The effect of the deed from Gillis to the plaintiff was to estop him and those claiming under him from questioning the title of the plaintiff to all the gold that might be found in the West vein, within the surface lines of his deed. The gold in controversy was found within the surface lines of this deed, and it was also found within the limits of the two walls forming the West vein, although the place at which it was found is also within the lines of the walls which form the Rice vein. This latter circumstance does not, however, relieve Gillis from the estoppel of his deed, for, as the deed contains no reservation, and as there was no evidence at the trial of any mining customs, effect must be given to the deed according to its terms, by holding that the entire West vein within the surface lines, even though intersected by another vein, passed to the plaintiff. In thus holding, we concede that, when mining ground is conveyed by deed without express limitation, the grantee takes subject to the characteristics of mining property given to it by prevailing customs and laws, and not with the absolute dominion which flows from a conveyance in fee of ordinary land. The mining land thus granted is still subject to all mining laws and customs which are applicable, but the provision of section 2336 that, when two veins intersect, "priority of title shall govern, and such prior location shall be entitled to all ore or mineral contained within the space of intersection," cannot possibly be applied to the case where A conveys part of his mining claim to B, for in such a case there is no "prior location." Therefore, in such a case, the ordinary rules which govern grants of land must of necessity apply; and, if the intersection takes place on part of the claim conveyed, the grantee takes all the mineral within the space of intersection.
Whether the plaintiff would have been entitled to follow the West vein into the ground retained by Gillis, and to claim the gold found therein, or whether Gillis would have been entitled to any of the gold that might be found in the Rice vein, within the ground conveyed to the [40 P. 100] plaintiff, are questions which are not involved in this appeal, and upon which we do not express any opinion. All that we hold is that, inasmuch as the gold in question was within the ground conveyed by Gillis to the plaintiff, and in a vein whose apex was within the surface lines of that ground, it belonged to the plaintiff.

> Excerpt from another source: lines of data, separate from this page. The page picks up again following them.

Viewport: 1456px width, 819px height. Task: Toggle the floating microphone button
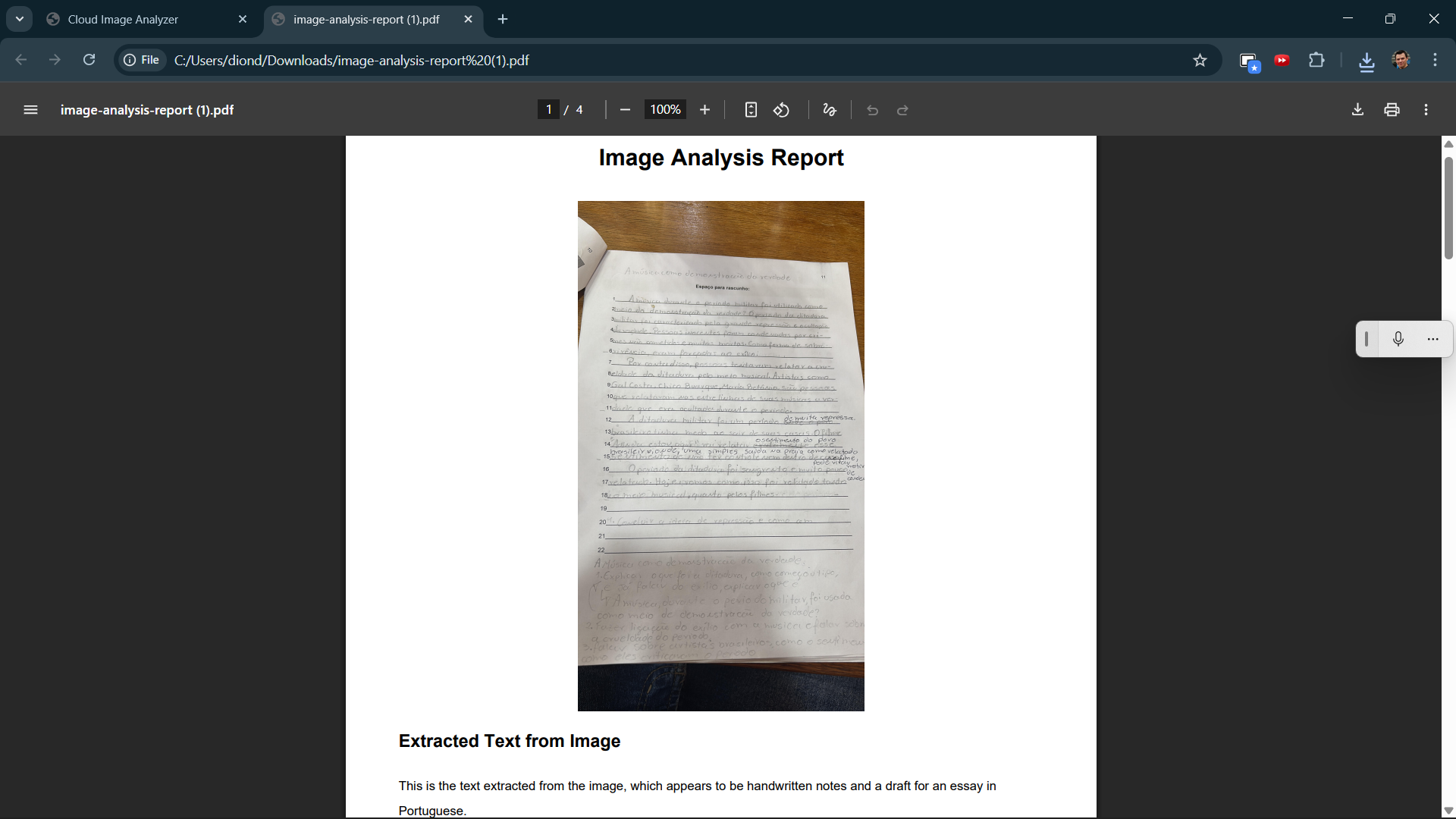point(1398,339)
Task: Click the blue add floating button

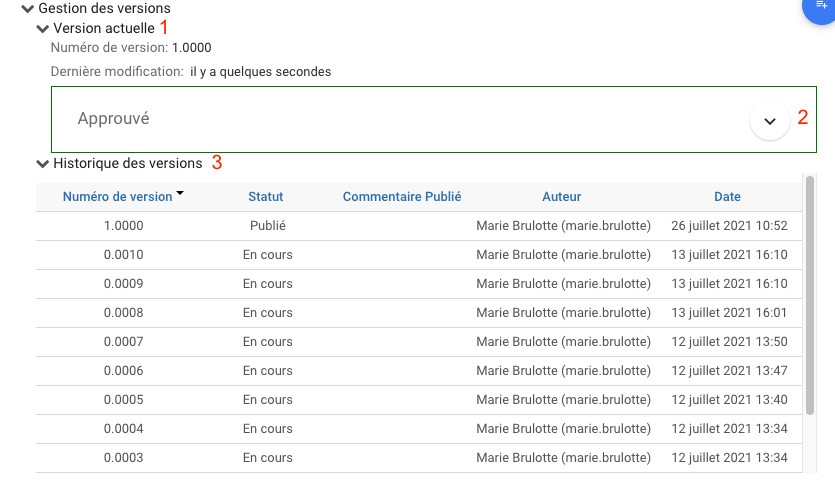Action: click(822, 8)
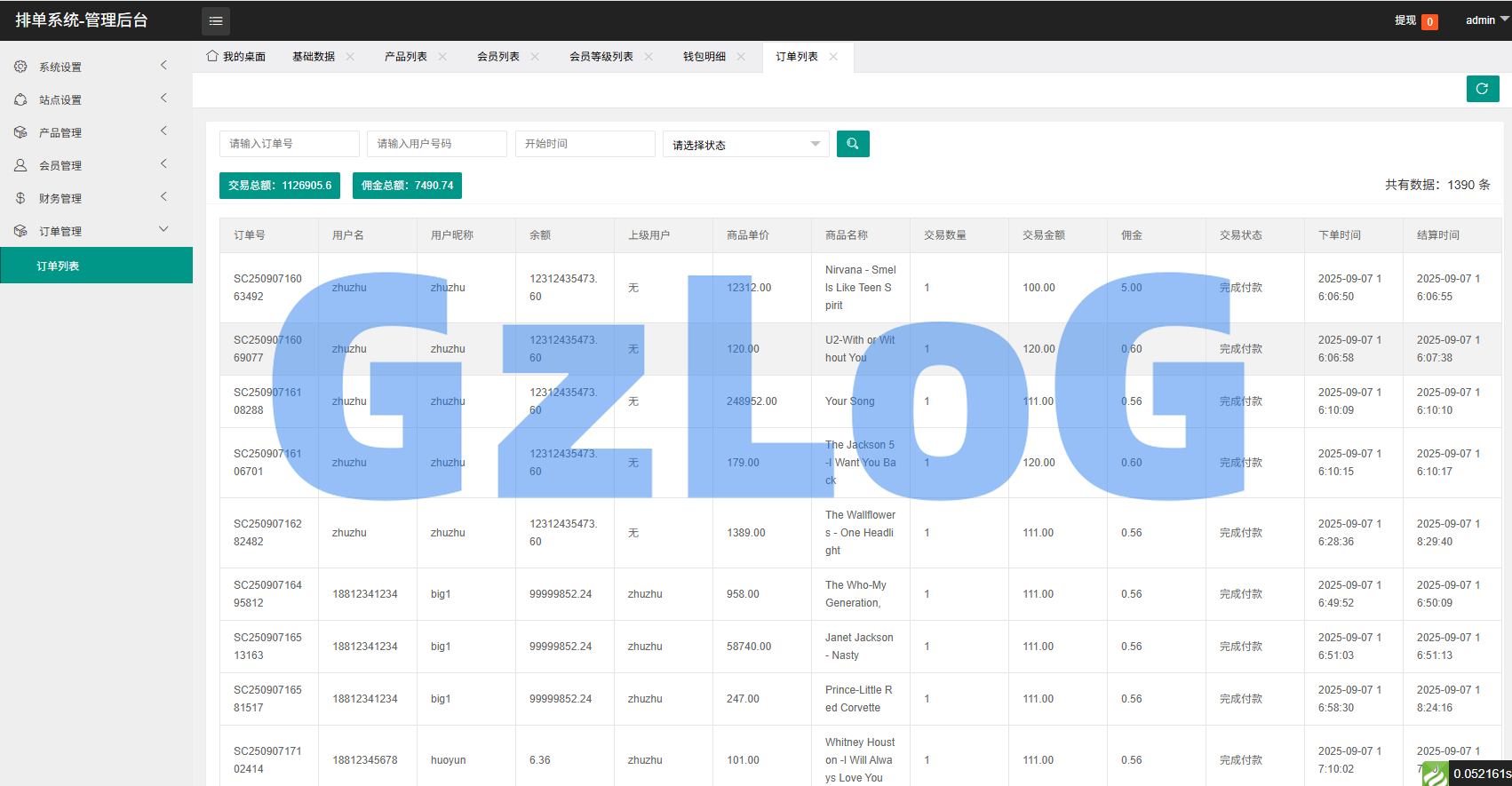Click the 佣金总额 green button
1512x786 pixels.
407,186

Certain rulings of the court upon the admission of evidence to show the boundaries of the lands described in the deed from Gillis to the plaintiff are assigned as error; but we are of the opinion that the rulings were correct. The description in the complaint follows that in the deed from Gillis to the plaintiff, and, in addition to giving the length of each side of the ground, designated certain monuments as the corners of the tract conveyed. If these monuments can be ascertained, they will prevail over the designated measurements, and the evidence offered was for the purpose of pointing out upon the surface of the earth the monuments which had been agreed upon in the sale, and which were named in the conveyance. For this purpose the court was authorized to receive parol evidence in order to show the identity of the land so conveyed with that upon which the trespass had been committed.
The judgment and order are affirmed.
CONCUR
GAROUTTE
Garoutte, J., concurring. While I do not think the decision in this case upon the former appeal is at all conclusive, as to the questions raised by the present appeal, still I concur in the judgment upon the ground that the facts do not bring the case within the provisions of section 2336 of the Revised Statutes of the United States. And when that statute does not apply, and there is no other law or mining custom applicable to the facts, I think the grantee of the surface ground must be held to take all the mineral at the point of intersection.